Why behaviour follows structure, not strategy

Executive premise

Organisations often attempt to correct misalignment by clarifying strategy, reinforcing priorities and restating values.

Yet behaviour frequently remains unchanged.

In complex systems, behaviour is governed primarily by the structures that shape decision-making. Incentives, performance metrics and approval thresholds determine what is considered rational long before strategy is interpreted.

If leaders want behaviour to change, they must examine what the system is rewarding.

The limits of strategic communication

When alignment weakens, communication is often the first intervention.

Strategy is restated. Expectations are clarified. Values are reinforced.

These actions assume that inconsistency results from misunderstanding.

In practice, most individuals understand the stated direction. The issue is not interpretation. It is the conditions under which decisions are made.

Structures define decision logic

Every organisation embeds a set of structural signals that guide behaviour.

These signals determine what is rewarded, what is penalised and what level of risk is acceptable. They shape how individuals interpret trade-offs and how they prioritise competing demands.

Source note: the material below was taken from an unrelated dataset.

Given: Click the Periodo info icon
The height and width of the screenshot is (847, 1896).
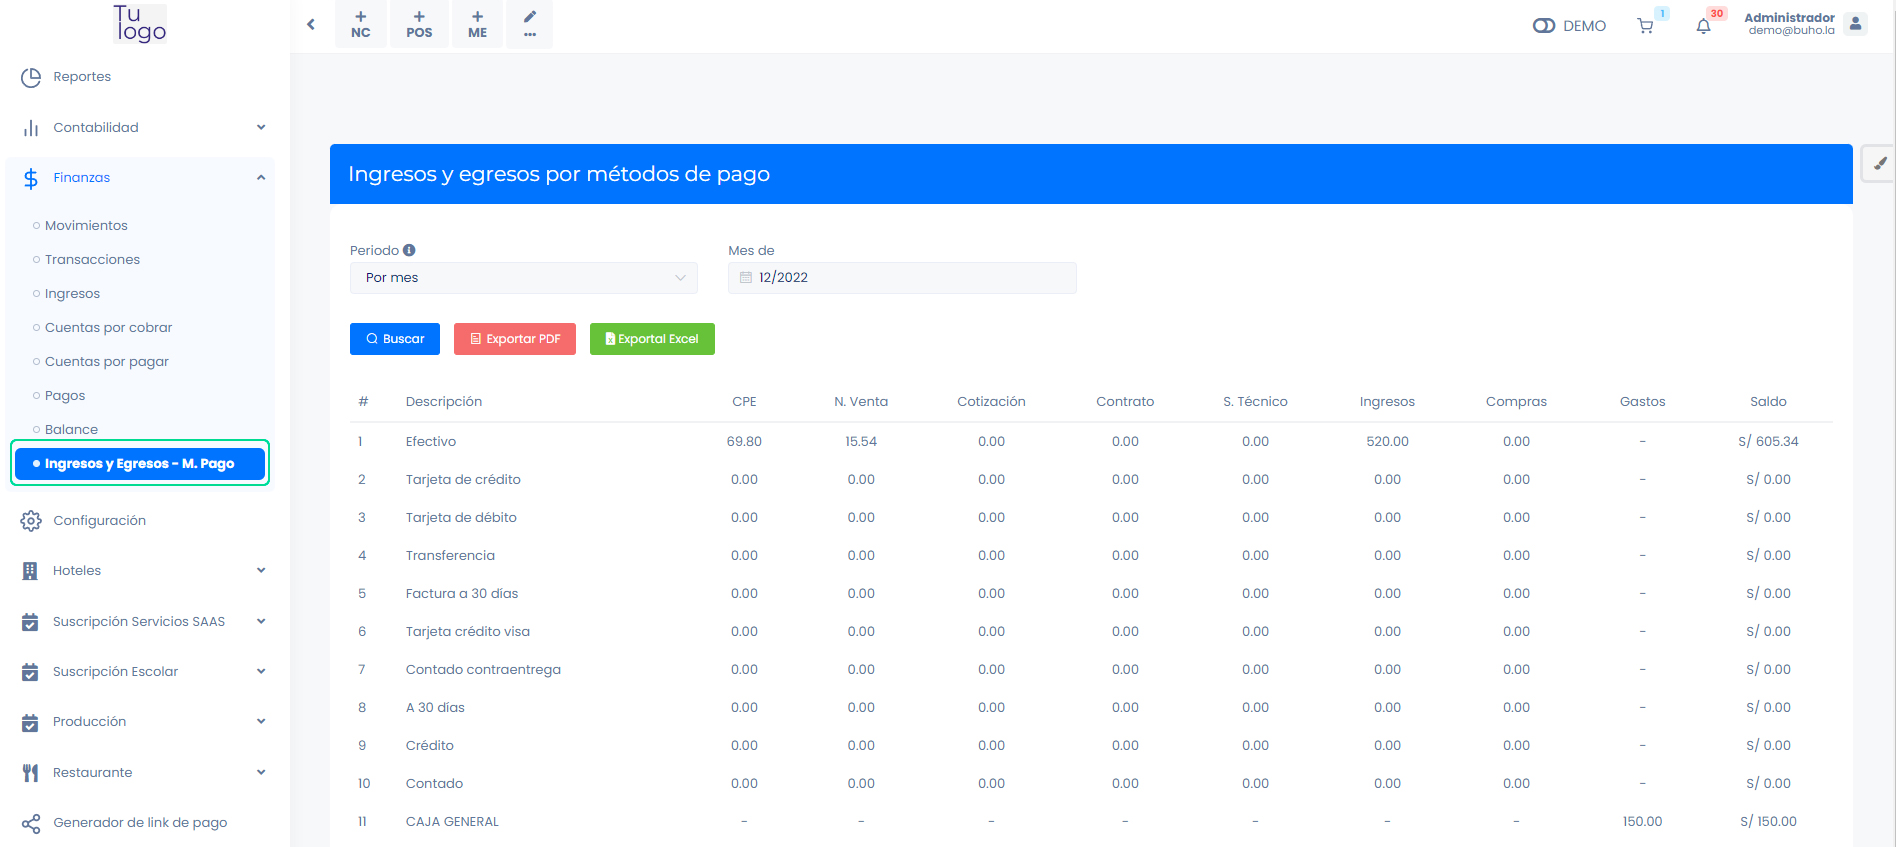Looking at the screenshot, I should coord(409,250).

Incentives influence effort. Metrics influence attention. Approval thresholds influence pace and risk tolerance.

Together, they define what is rational within the system.

Why misalignment persists

When structural signals and strategic intent diverge, behaviour will follow structure.

Individuals respond consistently to the system they operate within. They optimise for what is measured, rewarded and authorised, even when it conflicts with stated priorities.

This creates a persistent gap between strategy and execution. Communication increases, but behaviour does not materially shift because the underlying conditions remain unchanged.

Reframing the leadership question

The challenge is often framed as a communication problem.

A more accurate question is structural.

Leaders must examine what the organisation is currently rewarding in practice. This reveals the real drivers of behaviour and exposes where alignment has broken down.

Until these conditions change, behavioural consistency cannot be sustained.

System-level consequences

Where structure and strategy are aligned, behaviour becomes predictable. Coordination requirements reduce and execution follows a consistent logic.

Where they are not, behaviour fragments. Alignment depends on individual effort, coordination costs increase and performance becomes more difficult to sustain.

Over time, the organisation becomes less responsive and more reliant on intervention.

Leadership as structural alignment

Leadership influence is exercised through system design.

By shaping incentives, performance measures and decision rights, leaders determine how strategy is translated into action. These elements define whether the organisation reinforces its stated intent or quietly diverges from it.

Behaviour changes when the system changes.

The organisational truth

People behave consistently with the system they operate within.

Where structural signals and stated intent diverge, behaviour will follow structure regardless of how clearly strategy is communicated.

Practical implications for leaders

Leaders should examine the alignment between incentives and strategic priorities, ensuring that performance measures are not encouraging unintended outcomes. Approval thresholds should be reviewed to understand how they influence risk-taking and pace. Rather than relying on repeated communication, attention should be directed toward adjusting the structural drivers that shape behaviour. Where inconsistency persists, the system should be examined before individuals are corrected.

References

Kerr, S. (1975). On the folly of rewarding A while hoping for B. Academy of Management Journal.
Kaplan, R. & Norton, D. (1996). The Balanced Scorecard. Harvard Business School Press.
Simons, R. (1995). Levers of Control. Harvard Business School Press.